◆ **ESTRATTO DEL DOCUMENTO**
========

Fino a tre anni fa studiavamo la comunicazione chimica dei lemuri, o altre specie, solo in cattività perché non esisteva la tecnologia adatta per conservare adeguatamente i campioni tra il momento della raccolta e l’arrivo in laboratorio; in pratica era necessario conservare i campioni in freezer a -20 °C, rendendo cosi infattibile lo studio sul campo. Adesso invece è stata messa a punto una tecnologia innovativa che rende possibile il corretto mantenimento delle sostanze chimiche emesse dagli animali e prelevate nel loro habitat naturale: i campioni si conservano fino a un mese fuori dal freezer e dunque possono anche affrontare tranquillamente un viaggio intercontinentale senza il rischio di falsare i risultati delle successive analisi chimiche effettuate in laboratorio al campus universitario.

Dove avete utilizzato questo nuova tecnologia?

========

◆ **COSA FARE**
Per favore, elenca tutte le misure di tempo o di temperatura che compaiono nel brano sulla comunicazione chimica dei lemuri.

========

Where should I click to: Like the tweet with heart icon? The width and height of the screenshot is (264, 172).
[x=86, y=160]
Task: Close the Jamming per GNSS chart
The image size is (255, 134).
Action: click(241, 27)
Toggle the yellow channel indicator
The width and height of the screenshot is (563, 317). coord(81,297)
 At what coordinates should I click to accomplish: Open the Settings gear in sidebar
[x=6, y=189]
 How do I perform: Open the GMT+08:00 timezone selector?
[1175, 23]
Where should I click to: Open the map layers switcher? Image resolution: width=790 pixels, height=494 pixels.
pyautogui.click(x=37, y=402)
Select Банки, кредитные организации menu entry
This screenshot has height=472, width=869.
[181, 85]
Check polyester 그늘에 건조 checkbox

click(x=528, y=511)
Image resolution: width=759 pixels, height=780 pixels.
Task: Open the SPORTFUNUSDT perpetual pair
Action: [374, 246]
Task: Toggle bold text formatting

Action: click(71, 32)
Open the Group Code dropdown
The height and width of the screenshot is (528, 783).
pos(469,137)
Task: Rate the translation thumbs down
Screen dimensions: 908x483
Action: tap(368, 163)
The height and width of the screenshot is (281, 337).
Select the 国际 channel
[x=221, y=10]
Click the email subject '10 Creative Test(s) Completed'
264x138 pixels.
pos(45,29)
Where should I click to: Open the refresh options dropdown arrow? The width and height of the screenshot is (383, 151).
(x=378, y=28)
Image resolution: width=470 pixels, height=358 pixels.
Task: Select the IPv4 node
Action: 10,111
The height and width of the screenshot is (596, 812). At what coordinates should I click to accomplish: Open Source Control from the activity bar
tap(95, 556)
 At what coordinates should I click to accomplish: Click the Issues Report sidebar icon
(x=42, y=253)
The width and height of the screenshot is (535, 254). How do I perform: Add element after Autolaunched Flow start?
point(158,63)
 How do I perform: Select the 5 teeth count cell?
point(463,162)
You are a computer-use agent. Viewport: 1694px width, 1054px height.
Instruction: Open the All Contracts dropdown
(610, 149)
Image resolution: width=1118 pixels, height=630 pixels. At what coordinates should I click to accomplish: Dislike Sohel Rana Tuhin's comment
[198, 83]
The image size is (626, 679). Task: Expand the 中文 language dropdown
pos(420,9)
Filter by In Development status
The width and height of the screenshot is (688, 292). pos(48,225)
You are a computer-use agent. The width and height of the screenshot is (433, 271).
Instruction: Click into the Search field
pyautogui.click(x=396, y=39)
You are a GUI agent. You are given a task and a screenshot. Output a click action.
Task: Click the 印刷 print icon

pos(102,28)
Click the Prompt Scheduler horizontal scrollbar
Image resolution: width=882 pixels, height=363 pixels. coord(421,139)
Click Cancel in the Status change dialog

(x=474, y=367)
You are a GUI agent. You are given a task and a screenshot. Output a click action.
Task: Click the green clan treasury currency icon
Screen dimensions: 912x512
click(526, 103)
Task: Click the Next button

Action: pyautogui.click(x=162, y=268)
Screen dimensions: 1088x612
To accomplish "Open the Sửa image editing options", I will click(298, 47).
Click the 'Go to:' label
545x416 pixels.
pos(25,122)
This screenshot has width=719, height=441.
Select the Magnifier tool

========

◆ **RISULTATO DELL'ESERCIZIO**
- tre anni
- -20 °C
- un mese